Everything About the Rent Control Act of Maharashtra

The Act regulates the leasing of residential properties, and each State has its version. In Maharashtra, the new Act (Maharashtra Rent Control Act 1999) has introduced several modifications to the existing Act, making it applicable throughout the State.

The first rent law in India was introduced in the year 1915 during the time of the Bombay Presidency, followed by another in the year 1939. This law was later replaced in the year 1947. Finally, in 1999, the Maharashtra Rent Control Law was introduced, replacing all the previous laws to regulate rental housing in the state. According to Smilehomes proprietor, Mr. Sapna, the Maharashtra Rent Act is beneficial for both tenants and landlords. The purpose of the Act is to provide affordable temporary housing to the people of the State, while also ensuring a level playing field between the two sides. 

The Maharashtra Rent Control Bill 1999 was passed by the Maharashtra Assembly and the Maharashtra Council to unify the three separate rent control laws of the State. The Act does not cover any premises that are rightfully owned by the Government or by a local authority, any premises that are let or sublet to banks or any public sector undertaking, or any Corporation set up by the Centre or by the State Act. The landlord is responsible for the upkeep of the whole residential or commercial building and seeks amendments to the Act.

Under the Maharashtra Rent Control Act 1999, the landlord has the right to determine the rent and the tenant has the right to increase the rent. The landlord can increase the rent by 4 percent per year from the date the Act comes into force. For improvements and alterations, the landlord can raise the rent by 15 percent per year if 70 percent of the tenants give their consent in writing. The rent can also be increased by 25 percent per year for certain structural repairs, except for those carried out under the MHADA Act. If the taxes go up during the same period, then the rent can also go up.

Under the terms of Section 16 (1), the landlord can reclaim possession of the premises subject to the terms of Section 25. Under Section 25, a landlord can reclaim the property if the court finds that the property is “fit and proper”. The landlord can also reclaim the property if the tenant raises any “permanent structure” on the premises without the landlord’s consent. If a tenant, his or her representative, servant, person claiming under their name, or anyone living with the tenant is found guilty of committing an act that is causing an inconvenience or disturbance to the house next door, then the landlord can reclaim the property. If the tenant is convicted of using or allowing to use the premises unlawfully or for any other unauthorized purpose, then the landlord is also held accountable.

Landlords are required to comply with many conditions for rebuilding. Ensuring that sufficient funds are available for the work to be carried out to ensure that the landlord can pay for the construction of the new building. This is subject to the approval of the relevant municipal authorities by the landlord’s landlord-in-fact, the planning of the proposed building must be approved by the relevant municipal authorities, and the number of residents in the proposed building must not be lower than those in the existing building, the demolition work of the existing building must be completed within 3 months and the building of the new building within 15 months after that. · The carpet area of the new building shall be equal to or greater than the carpet area allowed in the existing building. If the landlord undertakes that the new building’s carpet area will be equal to the old building’s carpet area, then the old building’s tenants will be offered the new building’s premises.

Under the Act, all landlords are required to maintain the premises in good working order. If the landlord fails to carry out the necessary repairs, they can be served with a 15-day notice. If the landlord denies the notice, they are free to carry out the repairs themselves and to deduct the costs from their rent or to recover the amount if they are unable to do so. The amount that can be recovered should not exceed one-quarter of the rent that the tenant has paid that year.

If you are looking to redevelop an old property in Mumbai, you will come across the term pagdi properties. The term pagdi is used to describe the consideration paid to the landlord in the form of a fine, premium, or consideration that is legalized under section 56 of the rent control law in Mumbai. The pagdi system has given the tenant the peace of mind that even if the price goes up or down, the rent paid will be low.

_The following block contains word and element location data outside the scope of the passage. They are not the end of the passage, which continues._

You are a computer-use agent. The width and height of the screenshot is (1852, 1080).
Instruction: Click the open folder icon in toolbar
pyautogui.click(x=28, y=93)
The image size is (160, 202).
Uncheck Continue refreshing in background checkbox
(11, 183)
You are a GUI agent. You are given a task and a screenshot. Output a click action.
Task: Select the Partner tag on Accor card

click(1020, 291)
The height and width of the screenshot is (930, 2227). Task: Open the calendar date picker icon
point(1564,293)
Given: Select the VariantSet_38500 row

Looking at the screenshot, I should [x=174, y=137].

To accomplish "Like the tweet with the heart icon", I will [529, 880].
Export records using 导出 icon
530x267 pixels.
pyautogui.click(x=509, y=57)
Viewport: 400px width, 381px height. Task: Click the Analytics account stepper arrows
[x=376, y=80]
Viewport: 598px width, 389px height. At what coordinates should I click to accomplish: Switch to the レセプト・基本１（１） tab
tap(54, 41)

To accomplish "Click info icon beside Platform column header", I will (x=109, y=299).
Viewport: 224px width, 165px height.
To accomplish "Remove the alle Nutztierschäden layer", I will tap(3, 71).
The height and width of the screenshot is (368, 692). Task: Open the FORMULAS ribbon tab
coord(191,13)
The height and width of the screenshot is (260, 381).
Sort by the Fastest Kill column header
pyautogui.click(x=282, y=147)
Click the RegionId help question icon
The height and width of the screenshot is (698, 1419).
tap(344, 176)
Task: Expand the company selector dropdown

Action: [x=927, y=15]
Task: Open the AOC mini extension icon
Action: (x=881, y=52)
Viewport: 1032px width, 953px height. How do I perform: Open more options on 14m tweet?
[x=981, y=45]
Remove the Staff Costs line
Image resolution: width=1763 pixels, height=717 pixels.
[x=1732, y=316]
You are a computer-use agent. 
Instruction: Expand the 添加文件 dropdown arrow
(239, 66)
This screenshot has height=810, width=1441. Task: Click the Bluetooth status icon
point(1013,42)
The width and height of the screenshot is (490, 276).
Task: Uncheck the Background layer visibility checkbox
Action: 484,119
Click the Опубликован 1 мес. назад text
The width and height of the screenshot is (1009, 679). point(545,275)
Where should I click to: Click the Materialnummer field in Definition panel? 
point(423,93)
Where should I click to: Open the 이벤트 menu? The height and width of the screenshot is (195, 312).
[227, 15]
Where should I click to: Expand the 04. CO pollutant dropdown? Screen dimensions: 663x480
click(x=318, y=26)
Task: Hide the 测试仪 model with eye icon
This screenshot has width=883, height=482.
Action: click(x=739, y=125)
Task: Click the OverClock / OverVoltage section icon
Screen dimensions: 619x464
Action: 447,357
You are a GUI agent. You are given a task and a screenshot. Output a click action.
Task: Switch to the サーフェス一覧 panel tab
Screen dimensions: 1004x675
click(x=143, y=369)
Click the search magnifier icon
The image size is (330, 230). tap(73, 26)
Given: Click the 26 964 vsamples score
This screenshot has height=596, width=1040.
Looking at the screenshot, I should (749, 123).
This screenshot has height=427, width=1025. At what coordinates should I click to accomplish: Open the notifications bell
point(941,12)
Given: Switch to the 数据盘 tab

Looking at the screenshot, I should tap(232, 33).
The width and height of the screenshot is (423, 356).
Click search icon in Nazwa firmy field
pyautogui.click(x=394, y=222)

In some areas of South Mumbai, the pagdi system has become very common where some tenants pay Rs 500 per month, even when the market rates can be as high as Rs 60,000 or more.

According to the Act, a tenant can be paid a sum of money instead of giving up or transferring their tenancy. In Mumbai, for the transfer of tenancy, the landlord is paid around 33% of the total value in cash to carry out the tenancy transfer. The draft model tenancy law is currently being implemented in many states in the country. MTA is a model law, and the government of Maharashtra may or may not enact it. The Act has several provisions regarding the renting of residential premises, which may differ significantly from the Maharashtra Control Act. The Maharashtra Rent Control Act explains the various elements related to the rental scenario in Maharashtra. It clarifies the ambiguities in those elements and lays down a set of rules to be followed by landlords and tenants in such cases.

Disclaimer: The views expressed above are for informational purposes only based on industry reports and related news stories. PropertyPistol does not guarantee the accuracy, completeness, or reliability of the information and shall not be held responsible for any action taken based on the published information.